The plane problem of a loaded Euler-Bernoulli beam of finite length in frictionless bilateral contact with a microstructured half-plane modelled by the couple stress theory of elasticity is considered here. The study is aimed to investigate the size effects induced on the beam internal forces and moments by the contact pressure and couple stress tractions transmitted across the contact region. Use is made of the Green’s functions for point force and point couple applied at the surface of the couple stress elastic half-plane. The problem is formulated by imposing compatibility of strain between the beam and the half-plane along the contact region and three alternative types of microstructural contact conditions, namely vanishing of couple stress tractions, vanishing of microrotations and compatibility between rotations of the beam cross sections and microrotations of the half-plane surface. The first two types of boundary conditions are usually assumed in the technical literature on micropolar materials, without any sound motivation, although the third boundary condition seems the most correct one. The problem is thus reduced to one or two (singular) integral equations for the unknown distributions of contact pressure and couple stress tractions, which are expanded in series of Chebyshev orthogonal polynomials displaying square-root singularity at the beam ends. By using a collocation method, the integral equations are reduced to a linear algebraic system of equations for the unknown coefficients of the series. The contact pressure and couple stress along the contact region and the shear force and bending moment along the beam are then calculated under various loading conditions applied to the beam, varying the flexural stiffness of the beam and the characteristic length of the elastic half-plane. The size effects due to the characteristic length of the half-plane and the implications of the generalized contact conditions are illustrated and discussed.

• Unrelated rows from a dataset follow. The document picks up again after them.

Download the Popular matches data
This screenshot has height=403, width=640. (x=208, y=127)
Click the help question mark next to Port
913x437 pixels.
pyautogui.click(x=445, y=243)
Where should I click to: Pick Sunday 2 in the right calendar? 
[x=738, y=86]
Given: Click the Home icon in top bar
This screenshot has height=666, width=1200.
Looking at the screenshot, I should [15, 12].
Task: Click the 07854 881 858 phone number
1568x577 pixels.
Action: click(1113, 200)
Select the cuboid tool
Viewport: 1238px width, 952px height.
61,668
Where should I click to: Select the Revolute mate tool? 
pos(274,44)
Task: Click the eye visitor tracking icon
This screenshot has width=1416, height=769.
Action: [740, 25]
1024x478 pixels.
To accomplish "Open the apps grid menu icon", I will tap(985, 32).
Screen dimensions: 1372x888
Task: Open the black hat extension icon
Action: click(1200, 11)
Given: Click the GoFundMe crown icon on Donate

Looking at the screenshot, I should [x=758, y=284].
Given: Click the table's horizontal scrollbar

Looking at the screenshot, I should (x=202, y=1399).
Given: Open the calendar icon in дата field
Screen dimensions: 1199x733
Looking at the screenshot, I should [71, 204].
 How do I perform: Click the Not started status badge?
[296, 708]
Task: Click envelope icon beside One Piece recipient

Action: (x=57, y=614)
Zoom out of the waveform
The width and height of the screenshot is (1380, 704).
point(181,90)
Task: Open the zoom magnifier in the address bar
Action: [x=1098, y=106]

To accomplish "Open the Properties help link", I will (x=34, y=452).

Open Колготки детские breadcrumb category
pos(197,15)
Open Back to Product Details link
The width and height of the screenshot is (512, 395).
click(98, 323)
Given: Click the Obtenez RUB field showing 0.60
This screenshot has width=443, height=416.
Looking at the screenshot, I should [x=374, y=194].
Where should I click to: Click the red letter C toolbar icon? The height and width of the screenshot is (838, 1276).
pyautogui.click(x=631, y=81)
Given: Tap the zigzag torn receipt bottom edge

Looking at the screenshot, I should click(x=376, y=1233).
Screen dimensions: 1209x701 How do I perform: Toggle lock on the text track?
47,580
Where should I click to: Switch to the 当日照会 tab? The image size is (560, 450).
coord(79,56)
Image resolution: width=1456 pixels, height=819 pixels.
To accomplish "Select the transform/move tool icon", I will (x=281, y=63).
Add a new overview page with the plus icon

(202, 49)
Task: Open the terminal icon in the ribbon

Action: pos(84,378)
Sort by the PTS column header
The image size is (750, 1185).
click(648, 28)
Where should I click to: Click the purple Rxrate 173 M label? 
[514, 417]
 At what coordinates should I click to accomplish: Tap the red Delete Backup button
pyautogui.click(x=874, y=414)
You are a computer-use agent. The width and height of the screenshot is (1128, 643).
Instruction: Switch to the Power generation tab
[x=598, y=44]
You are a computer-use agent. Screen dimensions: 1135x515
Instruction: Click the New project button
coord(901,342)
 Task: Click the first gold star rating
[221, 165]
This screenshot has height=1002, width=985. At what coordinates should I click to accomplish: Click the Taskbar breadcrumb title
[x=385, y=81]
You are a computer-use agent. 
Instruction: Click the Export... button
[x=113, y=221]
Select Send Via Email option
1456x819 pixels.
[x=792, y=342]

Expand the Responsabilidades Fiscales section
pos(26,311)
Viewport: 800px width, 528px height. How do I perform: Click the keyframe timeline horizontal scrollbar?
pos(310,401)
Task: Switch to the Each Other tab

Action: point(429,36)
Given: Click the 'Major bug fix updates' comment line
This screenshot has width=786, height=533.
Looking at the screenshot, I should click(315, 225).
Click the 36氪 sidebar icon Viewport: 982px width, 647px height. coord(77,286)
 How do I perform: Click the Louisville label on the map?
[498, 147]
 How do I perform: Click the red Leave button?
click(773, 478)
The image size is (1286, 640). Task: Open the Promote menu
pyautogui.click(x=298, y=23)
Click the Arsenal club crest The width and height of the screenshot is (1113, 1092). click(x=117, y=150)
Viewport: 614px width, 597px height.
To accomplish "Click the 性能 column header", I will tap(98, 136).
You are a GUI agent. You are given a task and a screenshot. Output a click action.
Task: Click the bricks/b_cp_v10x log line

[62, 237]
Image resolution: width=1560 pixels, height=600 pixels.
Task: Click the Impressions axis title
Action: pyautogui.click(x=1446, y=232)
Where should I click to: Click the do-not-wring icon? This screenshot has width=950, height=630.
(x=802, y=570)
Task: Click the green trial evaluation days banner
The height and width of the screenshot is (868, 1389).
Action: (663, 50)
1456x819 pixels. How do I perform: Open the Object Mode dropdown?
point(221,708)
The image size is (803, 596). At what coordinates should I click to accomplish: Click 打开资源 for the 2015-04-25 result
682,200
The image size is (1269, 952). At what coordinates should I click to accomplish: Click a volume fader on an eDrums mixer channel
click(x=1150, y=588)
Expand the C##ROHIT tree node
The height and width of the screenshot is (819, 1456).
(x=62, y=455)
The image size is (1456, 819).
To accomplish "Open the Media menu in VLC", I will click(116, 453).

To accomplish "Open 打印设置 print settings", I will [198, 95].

此处考虑了有限长度的受载欧拉-伯努利梁在与微结构半平面无摩擦双边接触时的平面问题，该问题由弹性耦合应力理论建模。该研究旨在研究由接触压力和跨接触区域传递的耦合应力牵引对梁内力和力矩引起的尺寸效应。对施加在耦合应力弹性半平面表面上的点力和点耦合使用格林函数。该问题是通过在梁和沿接触区域的半平面之间施加应变的兼容性以及三种不同类型的微观结构接触条件，即耦合应力牵引的消失，微旋转的消失和光束横截面旋转与半平面表面微旋转之间的兼容性。前两种边界条件通常在微极材料的技术文献中假设，​​没有任何合理的动机，尽管第三种边界条件似乎是最正确的。因此，问题被简化为一个或两个（奇异）积分方程，用于接触压力和耦合应力牵引的未知分布，这些方程在一系列 Chebyshev 正交多项式中展开，在梁端显示平方根奇异性。通过使用搭配方法，积分方程被简化为该级数未知系数的线性代数方程组。然后在施加到梁的各种载荷条件下计算接触区域的接触压力和耦合应力以及沿着梁的剪切力和弯矩，改变梁的弯曲刚度和弹性半平面的特征长度。说明和讨论了由于半平面的特征长度和广义接触条件的影响而引起的尺寸效应。